ACTIVITY:
Give the records again in full, exactly as they are.

GIVEN DATA:
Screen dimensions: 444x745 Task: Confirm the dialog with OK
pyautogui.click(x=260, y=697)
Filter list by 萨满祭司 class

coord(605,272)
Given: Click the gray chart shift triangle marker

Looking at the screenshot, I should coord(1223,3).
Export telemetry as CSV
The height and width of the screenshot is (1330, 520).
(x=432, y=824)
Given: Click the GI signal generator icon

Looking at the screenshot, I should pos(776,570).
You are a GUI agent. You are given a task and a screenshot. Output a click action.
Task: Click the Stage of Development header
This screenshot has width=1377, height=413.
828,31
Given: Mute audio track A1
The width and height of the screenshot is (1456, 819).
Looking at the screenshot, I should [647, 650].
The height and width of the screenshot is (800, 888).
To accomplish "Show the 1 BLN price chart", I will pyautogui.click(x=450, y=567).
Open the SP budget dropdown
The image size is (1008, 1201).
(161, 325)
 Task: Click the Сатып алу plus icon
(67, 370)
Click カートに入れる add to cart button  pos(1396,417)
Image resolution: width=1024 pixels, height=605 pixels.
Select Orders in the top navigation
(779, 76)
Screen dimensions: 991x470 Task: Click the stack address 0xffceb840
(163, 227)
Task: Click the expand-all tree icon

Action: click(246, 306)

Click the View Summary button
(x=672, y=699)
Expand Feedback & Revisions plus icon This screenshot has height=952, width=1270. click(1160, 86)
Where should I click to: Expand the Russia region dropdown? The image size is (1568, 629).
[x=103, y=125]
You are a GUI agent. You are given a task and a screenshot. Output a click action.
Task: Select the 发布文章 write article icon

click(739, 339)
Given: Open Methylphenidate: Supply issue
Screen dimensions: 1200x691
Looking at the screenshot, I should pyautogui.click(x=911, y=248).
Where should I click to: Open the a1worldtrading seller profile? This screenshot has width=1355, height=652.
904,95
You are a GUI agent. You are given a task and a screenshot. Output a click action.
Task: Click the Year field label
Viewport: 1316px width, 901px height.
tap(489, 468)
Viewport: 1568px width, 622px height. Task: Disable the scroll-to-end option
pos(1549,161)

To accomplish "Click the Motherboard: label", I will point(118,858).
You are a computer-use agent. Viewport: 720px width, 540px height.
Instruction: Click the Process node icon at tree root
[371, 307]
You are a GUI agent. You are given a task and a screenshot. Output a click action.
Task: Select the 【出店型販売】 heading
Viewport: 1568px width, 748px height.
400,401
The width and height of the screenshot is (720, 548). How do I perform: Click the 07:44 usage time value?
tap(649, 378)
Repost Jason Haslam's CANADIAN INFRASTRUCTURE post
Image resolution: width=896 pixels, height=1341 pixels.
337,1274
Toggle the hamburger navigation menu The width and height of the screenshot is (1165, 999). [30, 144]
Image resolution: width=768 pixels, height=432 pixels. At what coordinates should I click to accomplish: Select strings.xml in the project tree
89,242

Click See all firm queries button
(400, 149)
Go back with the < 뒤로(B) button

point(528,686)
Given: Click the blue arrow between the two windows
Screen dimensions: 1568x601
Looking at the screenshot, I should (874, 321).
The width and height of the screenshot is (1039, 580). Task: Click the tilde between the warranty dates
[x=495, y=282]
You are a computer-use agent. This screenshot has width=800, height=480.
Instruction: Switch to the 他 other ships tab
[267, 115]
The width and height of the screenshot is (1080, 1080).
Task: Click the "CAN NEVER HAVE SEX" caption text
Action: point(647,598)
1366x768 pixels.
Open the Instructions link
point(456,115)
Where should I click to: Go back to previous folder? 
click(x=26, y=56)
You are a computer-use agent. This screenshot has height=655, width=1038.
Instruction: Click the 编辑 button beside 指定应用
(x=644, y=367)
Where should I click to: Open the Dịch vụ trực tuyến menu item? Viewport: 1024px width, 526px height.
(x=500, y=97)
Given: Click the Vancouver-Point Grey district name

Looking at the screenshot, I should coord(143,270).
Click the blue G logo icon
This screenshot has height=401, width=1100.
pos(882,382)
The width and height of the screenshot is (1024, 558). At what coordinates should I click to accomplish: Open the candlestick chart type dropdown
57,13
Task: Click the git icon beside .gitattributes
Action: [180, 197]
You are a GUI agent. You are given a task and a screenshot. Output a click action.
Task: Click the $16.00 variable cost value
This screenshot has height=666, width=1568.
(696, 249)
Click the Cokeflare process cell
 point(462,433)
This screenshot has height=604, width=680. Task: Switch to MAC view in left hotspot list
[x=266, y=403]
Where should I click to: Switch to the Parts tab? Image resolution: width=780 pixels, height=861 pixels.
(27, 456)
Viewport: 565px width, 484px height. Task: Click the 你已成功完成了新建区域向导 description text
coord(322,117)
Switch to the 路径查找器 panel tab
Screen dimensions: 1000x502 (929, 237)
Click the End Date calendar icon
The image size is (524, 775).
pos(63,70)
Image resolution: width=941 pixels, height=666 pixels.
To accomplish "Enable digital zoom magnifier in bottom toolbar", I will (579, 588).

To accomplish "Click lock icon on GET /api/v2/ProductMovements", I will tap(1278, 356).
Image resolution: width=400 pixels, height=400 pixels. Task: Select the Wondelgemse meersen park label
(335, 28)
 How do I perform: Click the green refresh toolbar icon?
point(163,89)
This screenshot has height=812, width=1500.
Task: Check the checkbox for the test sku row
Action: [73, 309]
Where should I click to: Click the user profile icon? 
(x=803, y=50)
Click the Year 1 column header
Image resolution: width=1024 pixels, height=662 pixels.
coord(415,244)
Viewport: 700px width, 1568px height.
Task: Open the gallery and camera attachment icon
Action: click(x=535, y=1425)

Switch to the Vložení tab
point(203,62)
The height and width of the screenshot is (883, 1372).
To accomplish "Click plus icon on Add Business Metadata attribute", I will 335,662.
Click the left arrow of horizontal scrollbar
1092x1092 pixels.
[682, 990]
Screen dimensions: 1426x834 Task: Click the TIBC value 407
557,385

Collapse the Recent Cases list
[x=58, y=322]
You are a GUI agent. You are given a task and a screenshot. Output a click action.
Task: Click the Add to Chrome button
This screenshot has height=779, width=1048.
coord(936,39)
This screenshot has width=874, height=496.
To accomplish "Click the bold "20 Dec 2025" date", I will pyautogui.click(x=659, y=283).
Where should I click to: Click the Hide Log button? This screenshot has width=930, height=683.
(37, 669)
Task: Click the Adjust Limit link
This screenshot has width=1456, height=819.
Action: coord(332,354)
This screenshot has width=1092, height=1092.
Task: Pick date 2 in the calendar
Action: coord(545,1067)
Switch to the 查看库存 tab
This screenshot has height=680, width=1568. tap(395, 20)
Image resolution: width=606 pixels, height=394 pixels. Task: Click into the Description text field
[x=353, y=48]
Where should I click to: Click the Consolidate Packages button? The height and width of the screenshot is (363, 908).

SOLUTION TO THIS PROBLEM:
Screen dimensions: 444x745 Task: Confirm the dialog with OK
pyautogui.click(x=260, y=697)
Filter list by 萨满祭司 class

coord(605,272)
Given: Click the gray chart shift triangle marker

Looking at the screenshot, I should coord(1223,3).
Export telemetry as CSV
The height and width of the screenshot is (1330, 520).
(x=432, y=824)
Given: Click the GI signal generator icon

Looking at the screenshot, I should pos(776,570).
You are a GUI agent. You are given a task and a screenshot. Output a click action.
Task: Click the Stage of Development header
This screenshot has width=1377, height=413.
828,31
Given: Mute audio track A1
The width and height of the screenshot is (1456, 819).
Looking at the screenshot, I should [647, 650].
The height and width of the screenshot is (800, 888).
To accomplish "Show the 1 BLN price chart", I will pyautogui.click(x=450, y=567).
Open the SP budget dropdown
The image size is (1008, 1201).
(161, 325)
 Task: Click the Сатып алу plus icon
(67, 370)
Click カートに入れる add to cart button  pos(1396,417)
Image resolution: width=1024 pixels, height=605 pixels.
Select Orders in the top navigation
(779, 76)
Screen dimensions: 991x470 Task: Click the stack address 0xffceb840
(163, 227)
Task: Click the expand-all tree icon

Action: click(246, 306)

Click the View Summary button
(x=672, y=699)
Expand Feedback & Revisions plus icon This screenshot has height=952, width=1270. click(1160, 86)
Where should I click to: Expand the Russia region dropdown? The image size is (1568, 629).
[x=103, y=125]
You are a GUI agent. You are given a task and a screenshot. Output a click action.
Task: Select the 发布文章 write article icon

click(739, 339)
Given: Open Methylphenidate: Supply issue
Screen dimensions: 1200x691
Looking at the screenshot, I should pyautogui.click(x=911, y=248).
Where should I click to: Open the a1worldtrading seller profile? This screenshot has width=1355, height=652.
904,95
You are a GUI agent. You are given a task and a screenshot. Output a click action.
Task: Click the Year field label
Viewport: 1316px width, 901px height.
tap(489, 468)
Viewport: 1568px width, 622px height. Task: Disable the scroll-to-end option
pos(1549,161)

To accomplish "Click the Motherboard: label", I will point(118,858).
You are a computer-use agent. Viewport: 720px width, 540px height.
Instruction: Click the Process node icon at tree root
[371, 307]
You are a GUI agent. You are given a task and a screenshot. Output a click action.
Task: Select the 【出店型販売】 heading
Viewport: 1568px width, 748px height.
400,401
The width and height of the screenshot is (720, 548). How do I perform: Click the 07:44 usage time value?
tap(649, 378)
Repost Jason Haslam's CANADIAN INFRASTRUCTURE post
Image resolution: width=896 pixels, height=1341 pixels.
337,1274
Toggle the hamburger navigation menu The width and height of the screenshot is (1165, 999). [30, 144]
Image resolution: width=768 pixels, height=432 pixels. At what coordinates should I click to accomplish: Select strings.xml in the project tree
89,242

Click See all firm queries button
(400, 149)
Go back with the < 뒤로(B) button

point(528,686)
Given: Click the blue arrow between the two windows
Screen dimensions: 1568x601
Looking at the screenshot, I should (874, 321).
The width and height of the screenshot is (1039, 580). Task: Click the tilde between the warranty dates
[x=495, y=282]
You are a computer-use agent. This screenshot has width=800, height=480.
Instruction: Switch to the 他 other ships tab
[267, 115]
The width and height of the screenshot is (1080, 1080).
Task: Click the "CAN NEVER HAVE SEX" caption text
Action: point(647,598)
1366x768 pixels.
Open the Instructions link
point(456,115)
Where should I click to: Go back to previous folder? 
click(x=26, y=56)
You are a computer-use agent. This screenshot has height=655, width=1038.
Instruction: Click the 编辑 button beside 指定应用
(x=644, y=367)
Where should I click to: Open the Dịch vụ trực tuyến menu item? Viewport: 1024px width, 526px height.
(x=500, y=97)
Given: Click the Vancouver-Point Grey district name

Looking at the screenshot, I should coord(143,270).
Click the blue G logo icon
This screenshot has height=401, width=1100.
pos(882,382)
The width and height of the screenshot is (1024, 558). At what coordinates should I click to accomplish: Open the candlestick chart type dropdown
57,13
Task: Click the git icon beside .gitattributes
Action: [180, 197]
You are a GUI agent. You are given a task and a screenshot. Output a click action.
Task: Click the $16.00 variable cost value
This screenshot has height=666, width=1568.
(696, 249)
Click the Cokeflare process cell
 point(462,433)
This screenshot has height=604, width=680. Task: Switch to MAC view in left hotspot list
[x=266, y=403]
Where should I click to: Switch to the Parts tab? Image resolution: width=780 pixels, height=861 pixels.
(27, 456)
Viewport: 565px width, 484px height. Task: Click the 你已成功完成了新建区域向导 description text
coord(322,117)
Switch to the 路径查找器 panel tab
Screen dimensions: 1000x502 (929, 237)
Click the End Date calendar icon
The image size is (524, 775).
pos(63,70)
Image resolution: width=941 pixels, height=666 pixels.
To accomplish "Enable digital zoom magnifier in bottom toolbar", I will (579, 588).

To accomplish "Click lock icon on GET /api/v2/ProductMovements", I will tap(1278, 356).
Image resolution: width=400 pixels, height=400 pixels. Task: Select the Wondelgemse meersen park label
(335, 28)
 How do I perform: Click the green refresh toolbar icon?
point(163,89)
This screenshot has height=812, width=1500.
Task: Check the checkbox for the test sku row
Action: [73, 309]
Where should I click to: Click the user profile icon? 
(x=803, y=50)
Click the Year 1 column header
Image resolution: width=1024 pixels, height=662 pixels.
coord(415,244)
Viewport: 700px width, 1568px height.
Task: Open the gallery and camera attachment icon
Action: click(x=535, y=1425)

Switch to the Vložení tab
point(203,62)
The height and width of the screenshot is (883, 1372).
To accomplish "Click plus icon on Add Business Metadata attribute", I will 335,662.
Click the left arrow of horizontal scrollbar
1092x1092 pixels.
[682, 990]
Screen dimensions: 1426x834 Task: Click the TIBC value 407
557,385

Collapse the Recent Cases list
[x=58, y=322]
You are a GUI agent. You are given a task and a screenshot. Output a click action.
Task: Click the Add to Chrome button
This screenshot has height=779, width=1048.
coord(936,39)
This screenshot has width=874, height=496.
To accomplish "Click the bold "20 Dec 2025" date", I will pyautogui.click(x=659, y=283).
Where should I click to: Click the Hide Log button? This screenshot has width=930, height=683.
(37, 669)
Task: Click the Adjust Limit link
This screenshot has width=1456, height=819.
Action: coord(332,354)
This screenshot has width=1092, height=1092.
Task: Pick date 2 in the calendar
Action: coord(545,1067)
Switch to the 查看库存 tab
This screenshot has height=680, width=1568. tap(395, 20)
Image resolution: width=606 pixels, height=394 pixels. Task: Click into the Description text field
[x=353, y=48]
Where should I click to: Click the Consolidate Packages button? The height and width of the screenshot is (363, 908).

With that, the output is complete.